Data for locating visible targets:

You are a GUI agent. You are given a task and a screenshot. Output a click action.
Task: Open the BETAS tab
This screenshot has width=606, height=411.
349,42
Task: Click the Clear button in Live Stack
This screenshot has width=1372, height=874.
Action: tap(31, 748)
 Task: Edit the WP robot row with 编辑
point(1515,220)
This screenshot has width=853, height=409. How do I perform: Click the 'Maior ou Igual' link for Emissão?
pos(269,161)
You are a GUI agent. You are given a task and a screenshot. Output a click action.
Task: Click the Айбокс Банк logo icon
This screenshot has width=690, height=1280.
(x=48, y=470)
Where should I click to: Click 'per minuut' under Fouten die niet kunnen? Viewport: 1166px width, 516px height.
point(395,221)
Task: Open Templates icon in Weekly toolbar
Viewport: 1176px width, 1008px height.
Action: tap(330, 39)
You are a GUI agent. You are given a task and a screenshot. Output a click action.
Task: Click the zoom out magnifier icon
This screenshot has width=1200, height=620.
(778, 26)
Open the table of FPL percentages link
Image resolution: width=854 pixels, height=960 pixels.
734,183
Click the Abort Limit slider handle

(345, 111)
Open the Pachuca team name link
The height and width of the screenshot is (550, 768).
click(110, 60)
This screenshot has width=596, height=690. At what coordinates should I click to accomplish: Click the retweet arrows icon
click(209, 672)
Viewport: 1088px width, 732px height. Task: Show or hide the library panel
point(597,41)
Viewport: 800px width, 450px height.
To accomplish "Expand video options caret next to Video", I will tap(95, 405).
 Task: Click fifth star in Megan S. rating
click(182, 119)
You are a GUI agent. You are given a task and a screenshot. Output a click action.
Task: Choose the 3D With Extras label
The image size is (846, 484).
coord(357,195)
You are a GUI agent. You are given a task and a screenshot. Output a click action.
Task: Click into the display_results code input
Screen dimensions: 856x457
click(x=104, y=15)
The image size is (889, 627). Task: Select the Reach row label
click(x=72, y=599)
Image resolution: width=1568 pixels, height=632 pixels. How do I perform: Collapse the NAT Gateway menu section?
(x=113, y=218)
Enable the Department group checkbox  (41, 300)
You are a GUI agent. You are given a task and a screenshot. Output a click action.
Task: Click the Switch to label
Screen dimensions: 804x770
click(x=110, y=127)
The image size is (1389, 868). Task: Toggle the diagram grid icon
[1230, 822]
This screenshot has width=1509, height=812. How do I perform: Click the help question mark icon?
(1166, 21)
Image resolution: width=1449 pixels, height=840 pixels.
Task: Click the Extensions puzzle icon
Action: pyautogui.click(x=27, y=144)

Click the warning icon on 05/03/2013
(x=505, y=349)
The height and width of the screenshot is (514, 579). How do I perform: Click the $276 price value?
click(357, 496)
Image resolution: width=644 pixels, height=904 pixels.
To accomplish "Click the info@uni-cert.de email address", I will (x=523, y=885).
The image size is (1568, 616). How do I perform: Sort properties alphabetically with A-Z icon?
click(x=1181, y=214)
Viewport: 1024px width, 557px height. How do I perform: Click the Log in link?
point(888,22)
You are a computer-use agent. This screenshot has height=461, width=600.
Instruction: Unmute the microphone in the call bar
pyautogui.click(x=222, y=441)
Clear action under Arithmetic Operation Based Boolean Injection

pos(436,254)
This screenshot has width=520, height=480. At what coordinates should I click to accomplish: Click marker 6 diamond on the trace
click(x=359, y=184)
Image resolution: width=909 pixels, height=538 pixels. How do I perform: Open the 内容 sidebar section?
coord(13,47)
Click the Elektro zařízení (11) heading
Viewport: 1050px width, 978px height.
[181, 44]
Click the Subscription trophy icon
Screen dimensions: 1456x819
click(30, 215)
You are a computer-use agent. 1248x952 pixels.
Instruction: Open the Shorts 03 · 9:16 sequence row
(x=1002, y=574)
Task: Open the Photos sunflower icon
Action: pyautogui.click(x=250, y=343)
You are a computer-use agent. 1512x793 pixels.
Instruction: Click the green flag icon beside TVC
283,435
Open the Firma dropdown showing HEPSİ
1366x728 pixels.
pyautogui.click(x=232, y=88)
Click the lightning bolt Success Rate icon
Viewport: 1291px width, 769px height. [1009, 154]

Task details:
Find each row above that contains the string "computer", and copy every one of those rows in full.

Solution:
You are a computer-use agent. This screenshot has height=461, width=600.
You are a computer-use agent. 1248x952 pixels.
You are a computer-use agent. 1512x793 pixels.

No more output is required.